Liderada por Sol Itaputyr, nova editora independente desafia moldes coloniais e coloca a cosmovisão indígena no centro do mercado de quadrinhos.
A descolonização das HQs por meio da ancestralidade
Durante décadas, o mercado brasileiro de quadrinhos operou sob uma lógica de importação ou mimetismo. Quando as populações originárias apareciam, eram frequentemente confinadas a um papel de “outro” exótico ou histórico, filtradas por uma lente externa. No entanto, o nome Pindorama o termo como os povos originários se referiam a estas terras antes da invasão colonial que ressurge agora não apenas como memória, mas como um manifesto editorial.
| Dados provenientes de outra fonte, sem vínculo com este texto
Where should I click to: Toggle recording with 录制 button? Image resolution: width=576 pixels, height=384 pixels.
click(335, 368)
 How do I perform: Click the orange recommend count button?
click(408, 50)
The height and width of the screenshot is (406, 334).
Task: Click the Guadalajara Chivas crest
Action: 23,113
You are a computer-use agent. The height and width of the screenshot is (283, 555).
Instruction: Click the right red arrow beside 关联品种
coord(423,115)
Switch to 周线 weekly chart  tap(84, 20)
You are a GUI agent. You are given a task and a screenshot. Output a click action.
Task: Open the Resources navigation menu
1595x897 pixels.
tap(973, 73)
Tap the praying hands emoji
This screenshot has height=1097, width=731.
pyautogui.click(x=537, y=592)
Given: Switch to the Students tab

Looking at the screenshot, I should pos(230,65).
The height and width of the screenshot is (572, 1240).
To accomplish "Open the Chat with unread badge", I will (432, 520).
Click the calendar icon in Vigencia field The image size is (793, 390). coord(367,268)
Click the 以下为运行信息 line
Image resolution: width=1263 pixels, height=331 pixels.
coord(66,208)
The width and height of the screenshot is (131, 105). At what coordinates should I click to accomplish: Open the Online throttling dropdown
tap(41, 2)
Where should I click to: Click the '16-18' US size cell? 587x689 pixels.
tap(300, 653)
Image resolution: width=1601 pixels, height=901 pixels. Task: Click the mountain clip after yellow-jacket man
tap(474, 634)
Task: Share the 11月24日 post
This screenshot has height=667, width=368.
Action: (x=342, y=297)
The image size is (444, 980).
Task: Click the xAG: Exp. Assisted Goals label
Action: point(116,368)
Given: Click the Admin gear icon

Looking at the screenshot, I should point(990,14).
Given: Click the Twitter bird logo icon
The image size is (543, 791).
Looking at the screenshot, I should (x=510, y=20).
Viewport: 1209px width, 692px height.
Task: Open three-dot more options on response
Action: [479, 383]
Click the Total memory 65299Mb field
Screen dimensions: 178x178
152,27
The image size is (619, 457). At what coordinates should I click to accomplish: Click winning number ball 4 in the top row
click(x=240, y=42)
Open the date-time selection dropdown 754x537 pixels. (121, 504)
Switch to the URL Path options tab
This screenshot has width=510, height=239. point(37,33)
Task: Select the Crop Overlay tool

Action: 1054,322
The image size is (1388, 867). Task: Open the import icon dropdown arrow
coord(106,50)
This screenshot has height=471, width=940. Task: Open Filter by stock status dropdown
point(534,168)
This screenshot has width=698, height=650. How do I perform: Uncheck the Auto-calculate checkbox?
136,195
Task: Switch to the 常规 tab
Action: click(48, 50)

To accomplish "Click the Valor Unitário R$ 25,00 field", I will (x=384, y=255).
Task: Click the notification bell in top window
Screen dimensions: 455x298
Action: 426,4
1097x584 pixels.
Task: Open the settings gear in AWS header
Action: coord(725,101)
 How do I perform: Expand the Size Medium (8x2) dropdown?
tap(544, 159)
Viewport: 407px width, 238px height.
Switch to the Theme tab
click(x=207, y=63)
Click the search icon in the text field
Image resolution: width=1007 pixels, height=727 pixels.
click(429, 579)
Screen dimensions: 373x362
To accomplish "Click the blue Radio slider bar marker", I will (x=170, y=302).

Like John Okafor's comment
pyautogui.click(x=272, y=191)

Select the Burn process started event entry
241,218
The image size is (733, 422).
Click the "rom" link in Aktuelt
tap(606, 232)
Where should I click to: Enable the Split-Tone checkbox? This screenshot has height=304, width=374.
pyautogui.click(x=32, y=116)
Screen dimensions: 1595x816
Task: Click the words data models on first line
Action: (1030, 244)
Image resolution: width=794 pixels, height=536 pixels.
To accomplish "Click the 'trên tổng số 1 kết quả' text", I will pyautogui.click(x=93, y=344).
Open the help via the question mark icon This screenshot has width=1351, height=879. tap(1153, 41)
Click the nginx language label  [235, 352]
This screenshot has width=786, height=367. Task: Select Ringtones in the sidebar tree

O nascimento de um novo polo editorial

A Pindorama Comics surge em 2026 como uma resposta direta à inquietação de sua fundadora, Sol Itaputyr, do povo Jeripankó. Originária do sertão de Alagoas, Sol identificou um vácuo de representatividade real: as prateleiras estavam repletas de uma visão “colonial” que tentava encaixar as identidades indígenas em caixas pré-concebidas.
O primeiro título da casa, também batizado de Pindorama, já está disponível gratuitamente e utiliza o gênero da fantasia para escoar uma cosmovisão que mistura memória e identidade. A obra conta com colaborações de artistas como Tom Gomes, Zilson Costa e Ronilson Freire, e já atrai olhares em plataformas como o Catarse e Tapas.
O movimento da Pindorama Comics sinaliza que o quadrinho brasileiro finalmente está parando de olhar para o espelho do Norte Global para olhar para o próprio território. Não se trata apenas de “diversidade” como cota de mercado, mas de uma retomada de autoridade narrativa. Quando Sol Itaputyr diz que quer “imaginar novos futuros”, ela está reivindicando o direito indígena à ficção, tirando esses povos do passado museológico e colocando-os no protagonismo da cultura pop contemporânea.
O que o futuro reserva
Com planos de assinatura acessíveis e uma estratégia multiplataforma, a Pindorama Comics pode ser o catalisador para uma nova onda de editoras de nicho étnico-cultural. O desdobramento natural é que o mercado tradicional sinta a pressão para rever seus critérios de contratação e curadoria. Se o “Brasil” foi uma invenção colonial, a Pindorama das HQs é uma construção de resistência e imaginação.
Resta a provocação: o mercado editorial está pronto para aceitar que o futuro do quadrinho nacional pode estar mais ligado às raízes ancestrais do que às tendências de Manhattan ou Tóquio?